You might wonder if it is safe to run a script from CleverUptime on your servers. And you're absolutely right, it can be very dangerous to run scripts from other people on your machine.

There's really only one way to make it safe: You have to read it!

Don't worry, it's not very long and it only contains commands that you should know as a Linux admin. Basically CleverUptime collects information about your server from sources such as the proc filesystem of the kernel.

This raw data is now send to the closest CleverUptime server where it will be parsed and analyzed. Now CleverUptime knows about CPU and disk usage, available RAM and swap space and many other things:

  • hostname, machineId, productUuid
  • hardware information like sys vendor and board serial
  • date, time, uptime and timezone
  • OS and kernel version
  • CPU info, load, iowait
  • memory, swap usage
  • disk usage, performance and health information
  • information about partitions, mounts and RAID
  • network interfaces, ports, IP addresses and Wireguard tunnels
  • information about users and groups

But we're not quite done yet. This is just the data that sits on your servers. CleverUptime now uses the data to figure out what else to monitor.

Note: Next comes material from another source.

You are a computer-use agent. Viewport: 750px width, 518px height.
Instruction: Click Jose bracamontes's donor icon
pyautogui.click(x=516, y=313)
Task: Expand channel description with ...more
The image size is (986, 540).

For example, if CleverUptime detects a web server like Apache or Nginx it will also create an additional monitor to check if the ports 80 and 443 are open and accessible from the internet. This monitor will probe your server in fixed intervals and from different locations to check if your web server is still listening for new connections.

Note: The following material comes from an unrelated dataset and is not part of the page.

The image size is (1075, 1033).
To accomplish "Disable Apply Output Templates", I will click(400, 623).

Another monitor will automatically be created to download your homepage and check if your HTTP status is OK (code 200). There will also be monitors to make sure that certain files and directories are NOT accessible through your webserver. For example, there shouldn't be a .git directory as it might leak information about your application.

If CleverUptime detects a database such as MariaDB or PostgreSQL, monitors will be created that make sure, that the ports 3306 and 5432 are not open. Otherwise, people might be able to connect to your database and steal or manipulate data.

So you get the picture: Just start the script, and a whole bunch of monitors will be created to make sure, that your servers are safe and operating alright.

Here's a list of monitors that CleverUptime supports:

  • ICMP ping
  • port scan
  • port connect
  • HTTP/HTTPS connect
  • SSL test and certificate
  • DNS
  • domain

Root Cause Analysis

All this data is analyzed and stored, so you can get an easy overview about what's going on on your servers. In addition to that, CleverUptime permanently looks for problems and anomalies in the data.

For example, CleverUptime might detect a high load on your server. That means, your CPU spends more time doing things than it has available. For your customers, this might result in a slow loading or unresponsive web page. But why did it happen and how can it be fixed?

This is where CleverUptime's intelligent root cause analysis comes into play! It uses machine learning algorithms to find out what caused the high load. For example, it might detect, that the high load is actually caused by iowait. That means, the CPU is waiting for data from the disk. So maybe your server needs a new disk? Some performance problems may in fact be related to failing hardware, which CleverUptime would detect, too.

In our example, the disks are OK, but available memory is very low. When this happens, the kernel tries to swap out memory from RAM to disk which is extremely slow. The whole server will seem unresponsive. So more RAM then? Sure, you can never have enough RAM, so that's always a good idea. But let's first check who uses all the memory.

CleverUptime detects a process called mysql which uses 90% of all available memory. So we found the culprit, it's the MySQL server. The good news is, that this does not necessarily mean that your server is too small for the database. It might just be a configuration error.

Knowledge Base

At this point, CleverUptime would send you an alert via Email, SMS or Slack. The message would contain a description of what has been detected and additional helpful information about the server and that the database seems to be the origin of the problem.

But this message will also contain a link to CleverUptime's knowledge base. This is a huge collection of knowledge about Linux commands, tutorials how to diagnose problems and best practices how to set up applications, so that you can get optimal performance (and avoid pitfalls as in our example where the database used more RAM than the server actually had).

That's it, this is how CleverUptime works. It's designed to help you keep your servers safe and running. You just start the script and forget about it unless there is a problem. If you need help, CleverUptime's knowledge base is there to help you set up a server or explain how the internals of Linux work.